The Associated General Contractors of America (AGC) today released its fifth Construction Inflation Alert, warning owners, budget-setters and contractors to expect larger materials- and labor-cost increases in 2008 than they have experienced in the past 12 months.
 
"Nonresidential construction has had a banner year so far in 2007, and we've seen spending on nearly every segment increase compared to 2006, despite the plunge in homebuilding," said AGC Chief Economist Kenneth Simonson. "The materials cost surges that plagued the industry in 2004-2006 have slowed dramatically, and labor remains available in most markets.
 
Simonson warned that many observers expect that the end of the calm is coming soon. "The worsening slide in homebuilding and turmoil in the credit markets threaten some types of nonresidential construction.
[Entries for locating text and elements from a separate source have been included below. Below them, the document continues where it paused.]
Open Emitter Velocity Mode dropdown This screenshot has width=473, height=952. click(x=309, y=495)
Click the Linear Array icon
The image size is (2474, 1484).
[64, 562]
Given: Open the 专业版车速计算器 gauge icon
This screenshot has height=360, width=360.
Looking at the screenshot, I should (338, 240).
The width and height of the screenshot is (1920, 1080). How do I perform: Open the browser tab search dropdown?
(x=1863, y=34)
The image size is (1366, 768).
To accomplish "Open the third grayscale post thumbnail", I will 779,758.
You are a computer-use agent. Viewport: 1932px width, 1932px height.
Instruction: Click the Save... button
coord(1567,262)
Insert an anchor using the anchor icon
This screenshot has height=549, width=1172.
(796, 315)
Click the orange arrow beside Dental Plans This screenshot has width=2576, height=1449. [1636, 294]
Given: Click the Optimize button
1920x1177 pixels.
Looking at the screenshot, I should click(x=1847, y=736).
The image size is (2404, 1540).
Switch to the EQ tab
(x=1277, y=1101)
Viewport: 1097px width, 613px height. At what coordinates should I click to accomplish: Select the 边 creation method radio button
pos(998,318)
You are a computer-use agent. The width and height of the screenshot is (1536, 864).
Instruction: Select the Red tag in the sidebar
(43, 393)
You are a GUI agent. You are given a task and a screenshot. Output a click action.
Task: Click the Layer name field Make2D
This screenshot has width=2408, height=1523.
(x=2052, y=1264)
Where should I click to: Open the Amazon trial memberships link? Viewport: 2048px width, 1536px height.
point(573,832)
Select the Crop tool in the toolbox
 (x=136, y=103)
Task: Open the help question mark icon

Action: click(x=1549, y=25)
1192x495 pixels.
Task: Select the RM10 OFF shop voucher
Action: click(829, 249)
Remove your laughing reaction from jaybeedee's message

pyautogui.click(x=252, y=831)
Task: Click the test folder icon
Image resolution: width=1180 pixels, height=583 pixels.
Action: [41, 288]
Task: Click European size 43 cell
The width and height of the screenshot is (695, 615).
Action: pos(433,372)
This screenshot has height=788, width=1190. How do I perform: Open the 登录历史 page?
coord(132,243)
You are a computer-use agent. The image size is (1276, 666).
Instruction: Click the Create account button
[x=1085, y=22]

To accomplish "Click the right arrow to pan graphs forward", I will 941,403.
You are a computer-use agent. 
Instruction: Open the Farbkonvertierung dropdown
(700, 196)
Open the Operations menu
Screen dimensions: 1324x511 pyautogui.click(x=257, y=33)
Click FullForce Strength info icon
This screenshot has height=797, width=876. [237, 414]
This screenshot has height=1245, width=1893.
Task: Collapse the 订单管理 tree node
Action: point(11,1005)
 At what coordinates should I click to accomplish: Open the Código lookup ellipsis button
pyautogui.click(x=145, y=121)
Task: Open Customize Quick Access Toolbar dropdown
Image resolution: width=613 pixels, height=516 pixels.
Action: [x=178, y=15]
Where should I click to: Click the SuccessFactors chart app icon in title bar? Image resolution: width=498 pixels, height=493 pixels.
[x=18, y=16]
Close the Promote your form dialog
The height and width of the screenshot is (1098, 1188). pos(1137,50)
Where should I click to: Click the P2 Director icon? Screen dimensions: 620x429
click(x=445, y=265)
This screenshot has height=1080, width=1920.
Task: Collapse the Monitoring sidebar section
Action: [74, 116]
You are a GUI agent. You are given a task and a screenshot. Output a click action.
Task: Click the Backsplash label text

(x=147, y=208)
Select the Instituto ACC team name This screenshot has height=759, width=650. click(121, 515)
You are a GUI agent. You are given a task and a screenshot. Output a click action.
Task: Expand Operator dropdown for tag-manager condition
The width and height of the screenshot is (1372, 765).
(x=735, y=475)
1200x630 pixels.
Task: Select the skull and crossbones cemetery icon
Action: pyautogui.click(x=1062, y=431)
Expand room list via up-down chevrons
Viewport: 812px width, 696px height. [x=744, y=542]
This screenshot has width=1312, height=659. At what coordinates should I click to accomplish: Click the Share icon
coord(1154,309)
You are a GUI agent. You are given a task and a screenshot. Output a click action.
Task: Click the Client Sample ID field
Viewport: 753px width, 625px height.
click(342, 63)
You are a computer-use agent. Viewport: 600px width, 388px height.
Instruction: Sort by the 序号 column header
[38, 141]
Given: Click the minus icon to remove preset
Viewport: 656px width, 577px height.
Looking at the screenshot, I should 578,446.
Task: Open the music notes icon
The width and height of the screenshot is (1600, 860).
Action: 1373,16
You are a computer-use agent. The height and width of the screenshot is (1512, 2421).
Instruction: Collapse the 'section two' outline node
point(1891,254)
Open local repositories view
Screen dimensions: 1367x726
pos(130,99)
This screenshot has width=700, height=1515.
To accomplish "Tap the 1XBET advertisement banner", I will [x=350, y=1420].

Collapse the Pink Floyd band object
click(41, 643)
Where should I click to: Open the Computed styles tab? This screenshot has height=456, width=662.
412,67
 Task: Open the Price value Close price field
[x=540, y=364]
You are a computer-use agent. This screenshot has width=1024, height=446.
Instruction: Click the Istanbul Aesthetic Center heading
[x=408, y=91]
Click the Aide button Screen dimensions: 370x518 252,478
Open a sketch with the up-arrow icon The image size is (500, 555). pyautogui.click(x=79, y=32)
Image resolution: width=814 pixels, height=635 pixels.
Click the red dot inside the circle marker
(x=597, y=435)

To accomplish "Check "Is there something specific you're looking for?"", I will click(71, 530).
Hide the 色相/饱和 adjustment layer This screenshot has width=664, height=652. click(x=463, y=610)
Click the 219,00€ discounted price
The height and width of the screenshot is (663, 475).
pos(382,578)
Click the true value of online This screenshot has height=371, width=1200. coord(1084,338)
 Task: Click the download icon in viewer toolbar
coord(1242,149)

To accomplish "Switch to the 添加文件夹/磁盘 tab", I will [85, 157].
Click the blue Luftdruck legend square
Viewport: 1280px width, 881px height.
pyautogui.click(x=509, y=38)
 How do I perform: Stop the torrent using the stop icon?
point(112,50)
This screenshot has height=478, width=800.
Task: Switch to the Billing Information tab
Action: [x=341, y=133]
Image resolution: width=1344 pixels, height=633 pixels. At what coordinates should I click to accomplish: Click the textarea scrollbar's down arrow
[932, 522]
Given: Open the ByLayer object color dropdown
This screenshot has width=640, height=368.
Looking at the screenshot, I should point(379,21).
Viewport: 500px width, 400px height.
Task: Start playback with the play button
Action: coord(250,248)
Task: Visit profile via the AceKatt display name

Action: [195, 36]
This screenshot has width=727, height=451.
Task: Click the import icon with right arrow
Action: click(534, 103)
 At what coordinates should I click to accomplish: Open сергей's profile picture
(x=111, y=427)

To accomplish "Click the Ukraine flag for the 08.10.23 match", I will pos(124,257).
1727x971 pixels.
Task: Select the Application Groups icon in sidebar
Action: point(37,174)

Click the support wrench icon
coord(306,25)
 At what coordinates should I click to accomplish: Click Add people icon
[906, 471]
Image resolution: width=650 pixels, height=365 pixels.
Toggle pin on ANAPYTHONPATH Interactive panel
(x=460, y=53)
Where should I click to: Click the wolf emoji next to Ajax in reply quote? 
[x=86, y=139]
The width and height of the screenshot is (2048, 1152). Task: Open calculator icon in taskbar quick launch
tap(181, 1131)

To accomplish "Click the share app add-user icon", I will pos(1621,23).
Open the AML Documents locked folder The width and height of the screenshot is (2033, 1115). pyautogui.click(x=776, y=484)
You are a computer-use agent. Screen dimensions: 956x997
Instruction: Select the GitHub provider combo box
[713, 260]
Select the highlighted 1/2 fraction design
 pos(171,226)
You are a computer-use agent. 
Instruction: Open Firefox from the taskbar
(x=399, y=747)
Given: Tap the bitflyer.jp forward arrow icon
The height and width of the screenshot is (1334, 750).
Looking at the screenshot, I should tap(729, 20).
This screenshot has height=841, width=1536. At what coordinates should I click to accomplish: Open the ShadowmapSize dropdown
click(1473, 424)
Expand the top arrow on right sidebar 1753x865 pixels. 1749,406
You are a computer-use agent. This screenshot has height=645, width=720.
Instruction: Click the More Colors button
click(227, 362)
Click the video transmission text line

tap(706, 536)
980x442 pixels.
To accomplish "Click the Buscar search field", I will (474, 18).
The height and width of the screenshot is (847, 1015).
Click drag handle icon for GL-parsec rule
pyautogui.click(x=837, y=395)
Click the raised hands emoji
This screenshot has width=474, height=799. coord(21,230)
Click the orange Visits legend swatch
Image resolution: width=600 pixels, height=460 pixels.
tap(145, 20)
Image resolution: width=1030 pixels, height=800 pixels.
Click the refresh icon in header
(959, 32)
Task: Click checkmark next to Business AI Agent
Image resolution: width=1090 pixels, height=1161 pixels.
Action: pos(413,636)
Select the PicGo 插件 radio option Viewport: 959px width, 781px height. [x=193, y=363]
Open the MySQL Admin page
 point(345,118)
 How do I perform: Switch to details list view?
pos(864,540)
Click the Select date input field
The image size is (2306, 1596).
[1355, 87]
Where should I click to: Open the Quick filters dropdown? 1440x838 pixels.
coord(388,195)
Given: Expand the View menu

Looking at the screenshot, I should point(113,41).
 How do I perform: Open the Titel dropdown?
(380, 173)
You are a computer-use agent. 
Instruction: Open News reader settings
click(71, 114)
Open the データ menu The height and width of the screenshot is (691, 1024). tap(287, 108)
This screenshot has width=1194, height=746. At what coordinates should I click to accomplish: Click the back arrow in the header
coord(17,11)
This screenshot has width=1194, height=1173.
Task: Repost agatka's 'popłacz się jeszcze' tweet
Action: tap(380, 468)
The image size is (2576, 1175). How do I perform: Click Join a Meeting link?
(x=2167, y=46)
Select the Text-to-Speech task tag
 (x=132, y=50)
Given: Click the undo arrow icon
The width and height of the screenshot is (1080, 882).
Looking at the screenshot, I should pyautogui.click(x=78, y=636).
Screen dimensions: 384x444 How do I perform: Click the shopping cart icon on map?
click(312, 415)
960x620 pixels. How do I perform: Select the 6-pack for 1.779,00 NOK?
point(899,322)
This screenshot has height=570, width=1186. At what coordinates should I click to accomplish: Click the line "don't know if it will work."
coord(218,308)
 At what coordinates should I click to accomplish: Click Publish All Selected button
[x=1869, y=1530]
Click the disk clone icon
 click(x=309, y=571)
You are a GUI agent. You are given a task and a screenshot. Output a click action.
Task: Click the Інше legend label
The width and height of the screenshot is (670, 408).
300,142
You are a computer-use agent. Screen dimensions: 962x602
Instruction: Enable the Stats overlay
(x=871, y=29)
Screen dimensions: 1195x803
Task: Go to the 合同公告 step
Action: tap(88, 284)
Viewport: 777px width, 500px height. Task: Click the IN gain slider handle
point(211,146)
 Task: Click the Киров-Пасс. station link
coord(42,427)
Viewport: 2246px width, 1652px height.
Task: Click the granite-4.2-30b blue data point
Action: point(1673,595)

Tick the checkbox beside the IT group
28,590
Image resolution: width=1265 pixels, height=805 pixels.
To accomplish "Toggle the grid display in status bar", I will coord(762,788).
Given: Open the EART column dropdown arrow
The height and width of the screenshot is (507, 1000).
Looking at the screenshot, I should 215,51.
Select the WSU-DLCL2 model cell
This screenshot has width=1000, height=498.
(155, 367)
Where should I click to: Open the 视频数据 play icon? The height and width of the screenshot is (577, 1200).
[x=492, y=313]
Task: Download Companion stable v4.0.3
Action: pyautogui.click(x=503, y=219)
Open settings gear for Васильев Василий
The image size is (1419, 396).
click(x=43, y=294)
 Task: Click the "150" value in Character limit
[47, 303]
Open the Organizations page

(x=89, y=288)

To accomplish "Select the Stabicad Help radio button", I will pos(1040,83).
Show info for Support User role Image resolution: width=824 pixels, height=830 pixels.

At the same time, some materials costs are beginning to turn up again, and labor costs have started to accelerate," he continued.
 
The cumulative increase in the producer price index (PPI) for construction inputs since December 2003 (28 percent through August 2007) remains more than double the 13 percent increase in the most common measure of overall inflation, the consumer price index (CPI) for all urban consumers. Labor costs, in contrast, have risen at similar rates for construction and the private sector as a whole.
 
The cumulative difference matters because the estimates for many projects now being bid, especially public facilities, were prepared in 2003-2005 under the assumption that construction costs would escalate at the same rate as the CPI. That divergence explains why some projects are being canceled, delayed or redesigned.
 
"The housing meltdown and the more recent credit market turmoil do have some spillover effects on nonresidential construction," noted Simonson. "Retail, suburban office and local government construction are especially affected by the drop in homebuilding, home sales and property values, respectively. Tighter lending standards and financial-firm layoffs will trim construction of offices and other income-producing properties, such as hotels and warehouses."
 
Meanwhile, the nonresidential industry has benefited from greater availability of specialty trade workers who have lately shifted from residential work. "But wages have begun rising more steeply for specialty trade contractors, suggesting that the number of workers suitable to switch is close to exhaustion,” Simonson added. “In the next several months, the rate of wage increases is likely to reach 5 percent to 5.5 percent, up from a recent 4.5 percent gain."
 
Labor costs are likely to accelerate further as well if residential building begins to draw back specialty trade contractors in late 2008. "Construction wages could go up 5 percent to 6 percent annually for several years beginning in late 2008," suggested Simonson.
 
For the first time, the Construction Inflation Alert shows the cumulative price change since December 2003 and trends in construction wages. The report also offers a sampling of comments on credit market turmoil and examines the trends in construction activity, materials and labor costs over the past several years.